ETV is not a surveillance metric for ranking individuals on raw volume, and it is not a replacement for judgment. It does not count keystrokes, hours, or tickets. It is closest in spirit to DORA, but where DORA measures the pipeline (how often you deploy, how fast, how often you fail), ETV measures the content of the work itself. The two are complementary: DORA tells you how the factory runs, ETV tells you what came off the line.

Where ETV shows up

Because it is a stable unit, ETV composes into the measurements leaders actually ask for:

Performance over time. Benchmark current ETV per developer against the team’s own pre-AI baseline to see whether output genuinely rose. This is how we found that performance per engineer doubled across six big-tech companies.
Cost per ETV. Divide AI tooling and token spend by ETV shipped to get the unit economics of your AI investment, which is the basis for proving ROI on AI tools.
Roadmap alignment. Measure how much delivered ETV lands on roadmap priorities versus unplanned work.
Public benchmarks. The same engine runs live in the 500 OSS Performance Index, scoring real output across the open-source repositories of the largest tech companies.

Per-organization ETV cards for OpenAI, Vercel, Microsoft, Google, Meta, and Cloudflare, each showing average ETV per developer and a Growth / Maintenance / Fixes work mix. — Per-org ETV with the Growth, Maintenance, and Fixes work mix. Source: the public 500 OSS Performance Index.

The short version

ETV turns “are we actually getting more done?” from a debate into a number. It reads the code, scores what each change accomplished, splits it into growth, maintenance, and fixes, and reports it against a baseline. Once output has a unit, everything downstream, ROI, efficiency, alignment, becomes arithmetic instead of opinion.

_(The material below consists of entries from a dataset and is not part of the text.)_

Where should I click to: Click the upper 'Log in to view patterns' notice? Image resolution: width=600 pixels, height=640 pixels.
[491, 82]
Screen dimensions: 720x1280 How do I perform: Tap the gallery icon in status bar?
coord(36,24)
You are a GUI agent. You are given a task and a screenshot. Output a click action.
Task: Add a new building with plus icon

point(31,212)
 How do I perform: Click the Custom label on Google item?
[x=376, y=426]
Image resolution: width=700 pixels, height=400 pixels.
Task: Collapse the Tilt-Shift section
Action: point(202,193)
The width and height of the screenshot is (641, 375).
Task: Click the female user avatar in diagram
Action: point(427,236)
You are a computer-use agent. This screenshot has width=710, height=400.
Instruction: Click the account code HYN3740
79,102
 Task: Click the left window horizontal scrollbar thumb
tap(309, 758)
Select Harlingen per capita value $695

Frequently asked questions

What is Engineering Throughput Value (ETV)?: ETV is a standardized unit of engineering output. One ETV is a fixed amount of delivered engineering value, scored by reading each merged change in a codebase and judging what it accomplished, the way a senior engineer would, rather than counting lines of code, commits, or story points.
How is ETV calculated?: ETV is computed per merged change, file by file, from the git diff and surrounding code. Five deterministic factors set each change's weight: complexity, engagement (density of the surrounding code), architectural position in the feature graph, a decay discount for mechanical churn and self-rewrites, and a multiplier for fixes to costly bugs. The same diff always produces the same score; a language model only classifies work into categories, it does not invent the number.
How is ETV different from DORA metrics?: DORA measures the delivery pipeline: deploy frequency, lead time, change-failure rate, and MTTR. ETV measures the content of the work itself, how much substantive value each change delivered. They are complementary: DORA tells you how the factory runs, ETV tells you what came off the line.
What data does ETV use?: ETV is derived from commit history alone, with no project-management tools, surveys, or self-reports. It reads git diffs and commit metadata and parses code structure across more than a dozen languages, while excluding generated code, lockfiles, binaries, and minified files so churn does not distort the score.